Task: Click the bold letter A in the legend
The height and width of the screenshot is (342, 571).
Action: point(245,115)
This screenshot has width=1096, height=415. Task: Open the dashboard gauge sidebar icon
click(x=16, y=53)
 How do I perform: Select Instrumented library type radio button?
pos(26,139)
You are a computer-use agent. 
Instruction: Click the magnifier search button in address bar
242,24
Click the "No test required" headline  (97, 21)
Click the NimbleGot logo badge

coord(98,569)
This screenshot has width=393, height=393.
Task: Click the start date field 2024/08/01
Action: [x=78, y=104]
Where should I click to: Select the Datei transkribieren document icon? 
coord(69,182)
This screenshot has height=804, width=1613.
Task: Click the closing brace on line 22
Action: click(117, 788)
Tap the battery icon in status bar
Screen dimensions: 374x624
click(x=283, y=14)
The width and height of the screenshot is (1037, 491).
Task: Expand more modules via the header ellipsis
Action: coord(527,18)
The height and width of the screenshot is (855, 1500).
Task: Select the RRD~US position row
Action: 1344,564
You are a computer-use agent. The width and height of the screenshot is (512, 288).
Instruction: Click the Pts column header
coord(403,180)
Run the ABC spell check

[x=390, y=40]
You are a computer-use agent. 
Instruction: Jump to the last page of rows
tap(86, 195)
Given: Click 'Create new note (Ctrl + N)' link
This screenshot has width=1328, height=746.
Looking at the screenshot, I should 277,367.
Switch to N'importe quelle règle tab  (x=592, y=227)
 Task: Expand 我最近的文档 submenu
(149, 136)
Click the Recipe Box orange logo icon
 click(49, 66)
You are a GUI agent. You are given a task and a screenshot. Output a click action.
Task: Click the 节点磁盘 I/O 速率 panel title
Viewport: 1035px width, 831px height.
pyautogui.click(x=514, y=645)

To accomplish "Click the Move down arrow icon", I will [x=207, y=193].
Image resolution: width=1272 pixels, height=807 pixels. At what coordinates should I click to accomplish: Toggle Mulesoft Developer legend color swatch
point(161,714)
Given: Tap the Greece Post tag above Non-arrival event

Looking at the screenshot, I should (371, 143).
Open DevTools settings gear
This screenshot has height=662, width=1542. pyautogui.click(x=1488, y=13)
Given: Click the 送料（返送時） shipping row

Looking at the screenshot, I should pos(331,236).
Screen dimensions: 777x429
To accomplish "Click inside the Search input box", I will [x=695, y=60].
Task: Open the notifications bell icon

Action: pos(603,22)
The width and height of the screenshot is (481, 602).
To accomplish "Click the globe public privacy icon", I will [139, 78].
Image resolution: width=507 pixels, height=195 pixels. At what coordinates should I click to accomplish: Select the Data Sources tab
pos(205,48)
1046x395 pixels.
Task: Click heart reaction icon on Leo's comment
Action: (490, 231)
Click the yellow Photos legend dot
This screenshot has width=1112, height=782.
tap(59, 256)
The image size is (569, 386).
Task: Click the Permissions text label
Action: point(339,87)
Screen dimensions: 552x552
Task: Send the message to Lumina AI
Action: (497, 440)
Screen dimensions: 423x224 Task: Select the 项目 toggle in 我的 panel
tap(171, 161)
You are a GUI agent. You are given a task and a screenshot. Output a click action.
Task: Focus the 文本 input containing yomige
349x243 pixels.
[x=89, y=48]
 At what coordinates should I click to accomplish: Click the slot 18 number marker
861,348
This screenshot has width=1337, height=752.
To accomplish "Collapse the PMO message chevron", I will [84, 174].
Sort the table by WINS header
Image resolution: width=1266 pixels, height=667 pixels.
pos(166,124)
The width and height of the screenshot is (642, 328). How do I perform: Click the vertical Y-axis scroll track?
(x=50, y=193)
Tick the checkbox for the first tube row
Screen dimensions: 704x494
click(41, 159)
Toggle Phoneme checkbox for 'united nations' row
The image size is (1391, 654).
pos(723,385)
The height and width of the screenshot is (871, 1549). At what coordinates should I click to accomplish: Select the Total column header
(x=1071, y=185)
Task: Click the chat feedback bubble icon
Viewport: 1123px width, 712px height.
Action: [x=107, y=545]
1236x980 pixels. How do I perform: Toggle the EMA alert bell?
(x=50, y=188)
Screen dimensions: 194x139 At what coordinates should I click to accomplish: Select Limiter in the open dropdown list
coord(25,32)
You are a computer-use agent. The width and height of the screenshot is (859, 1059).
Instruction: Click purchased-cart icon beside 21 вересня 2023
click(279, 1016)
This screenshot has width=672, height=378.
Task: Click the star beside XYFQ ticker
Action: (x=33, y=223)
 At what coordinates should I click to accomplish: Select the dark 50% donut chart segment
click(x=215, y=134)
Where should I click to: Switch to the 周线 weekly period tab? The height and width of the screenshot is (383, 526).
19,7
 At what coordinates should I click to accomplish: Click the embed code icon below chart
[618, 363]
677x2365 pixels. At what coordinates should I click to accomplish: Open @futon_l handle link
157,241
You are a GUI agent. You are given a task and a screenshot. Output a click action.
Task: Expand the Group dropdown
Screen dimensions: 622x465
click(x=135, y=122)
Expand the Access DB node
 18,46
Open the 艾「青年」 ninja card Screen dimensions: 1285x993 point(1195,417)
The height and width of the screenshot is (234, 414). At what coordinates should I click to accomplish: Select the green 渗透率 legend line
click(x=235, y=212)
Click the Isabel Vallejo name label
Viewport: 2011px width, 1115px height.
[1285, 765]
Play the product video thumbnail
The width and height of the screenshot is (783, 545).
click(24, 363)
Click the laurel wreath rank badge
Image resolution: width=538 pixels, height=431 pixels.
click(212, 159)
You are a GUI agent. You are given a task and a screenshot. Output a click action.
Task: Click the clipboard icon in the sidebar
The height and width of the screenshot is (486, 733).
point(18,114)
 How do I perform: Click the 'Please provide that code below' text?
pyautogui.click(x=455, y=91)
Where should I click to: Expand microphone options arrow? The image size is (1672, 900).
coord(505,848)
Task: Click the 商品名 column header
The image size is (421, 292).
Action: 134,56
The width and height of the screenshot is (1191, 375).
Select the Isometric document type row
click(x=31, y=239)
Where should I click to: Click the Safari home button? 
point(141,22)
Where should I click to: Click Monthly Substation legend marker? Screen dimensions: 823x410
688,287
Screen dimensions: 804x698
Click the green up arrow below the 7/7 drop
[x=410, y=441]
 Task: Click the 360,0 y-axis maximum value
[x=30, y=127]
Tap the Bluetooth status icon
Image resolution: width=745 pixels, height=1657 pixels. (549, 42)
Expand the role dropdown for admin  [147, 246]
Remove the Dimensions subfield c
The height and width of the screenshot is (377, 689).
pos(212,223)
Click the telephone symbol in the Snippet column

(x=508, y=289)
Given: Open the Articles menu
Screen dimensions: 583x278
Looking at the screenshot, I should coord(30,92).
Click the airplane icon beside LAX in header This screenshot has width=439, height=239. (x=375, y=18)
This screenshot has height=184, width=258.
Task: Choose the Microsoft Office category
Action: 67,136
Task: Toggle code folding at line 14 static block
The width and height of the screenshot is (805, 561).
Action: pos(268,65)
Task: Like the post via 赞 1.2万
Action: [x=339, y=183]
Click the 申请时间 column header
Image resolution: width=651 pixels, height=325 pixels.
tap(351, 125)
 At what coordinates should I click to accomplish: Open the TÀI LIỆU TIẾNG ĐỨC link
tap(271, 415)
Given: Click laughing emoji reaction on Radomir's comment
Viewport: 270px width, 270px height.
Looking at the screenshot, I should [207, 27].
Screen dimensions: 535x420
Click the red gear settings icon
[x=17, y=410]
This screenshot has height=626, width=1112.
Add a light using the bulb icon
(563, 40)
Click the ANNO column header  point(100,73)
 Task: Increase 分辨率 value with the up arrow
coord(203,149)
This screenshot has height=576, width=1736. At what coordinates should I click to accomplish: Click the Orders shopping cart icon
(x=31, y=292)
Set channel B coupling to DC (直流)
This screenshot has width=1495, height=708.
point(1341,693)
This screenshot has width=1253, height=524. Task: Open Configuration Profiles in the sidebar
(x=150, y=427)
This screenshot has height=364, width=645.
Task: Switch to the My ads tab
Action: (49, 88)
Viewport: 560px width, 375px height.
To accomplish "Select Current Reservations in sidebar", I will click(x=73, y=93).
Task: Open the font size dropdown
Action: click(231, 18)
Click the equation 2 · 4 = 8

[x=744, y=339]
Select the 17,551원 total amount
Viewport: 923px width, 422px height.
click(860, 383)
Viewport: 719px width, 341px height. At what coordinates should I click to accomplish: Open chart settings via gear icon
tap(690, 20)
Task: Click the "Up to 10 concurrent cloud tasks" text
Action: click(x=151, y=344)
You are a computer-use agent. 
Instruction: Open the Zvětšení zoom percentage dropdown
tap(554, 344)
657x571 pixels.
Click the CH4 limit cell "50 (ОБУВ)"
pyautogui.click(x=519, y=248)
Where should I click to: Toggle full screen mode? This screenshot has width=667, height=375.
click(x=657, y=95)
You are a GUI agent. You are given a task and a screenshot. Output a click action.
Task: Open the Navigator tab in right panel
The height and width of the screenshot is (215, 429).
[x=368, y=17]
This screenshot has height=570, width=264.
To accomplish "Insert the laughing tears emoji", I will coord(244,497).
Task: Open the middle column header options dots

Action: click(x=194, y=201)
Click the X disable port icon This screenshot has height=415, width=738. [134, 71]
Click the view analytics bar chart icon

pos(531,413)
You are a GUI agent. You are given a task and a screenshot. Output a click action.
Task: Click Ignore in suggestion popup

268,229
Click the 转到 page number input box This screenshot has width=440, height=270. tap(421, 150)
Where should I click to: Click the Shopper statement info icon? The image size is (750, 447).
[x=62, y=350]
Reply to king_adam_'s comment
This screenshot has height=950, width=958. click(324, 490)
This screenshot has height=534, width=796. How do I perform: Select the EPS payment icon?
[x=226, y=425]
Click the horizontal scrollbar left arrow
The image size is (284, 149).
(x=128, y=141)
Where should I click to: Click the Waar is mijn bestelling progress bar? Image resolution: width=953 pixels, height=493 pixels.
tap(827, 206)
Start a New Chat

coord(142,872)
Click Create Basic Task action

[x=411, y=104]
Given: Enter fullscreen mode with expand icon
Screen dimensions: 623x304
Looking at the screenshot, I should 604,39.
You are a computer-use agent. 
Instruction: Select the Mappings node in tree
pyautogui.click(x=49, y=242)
------------------------------------------------------------------------
# YOUR GOAL
For each line above that contains the word "emoji", give the line as it is written.

# ANSWER
Given: Click laughing emoji reaction on Radomir's comment
To accomplish "Insert the laughing tears emoji", I will coord(244,497).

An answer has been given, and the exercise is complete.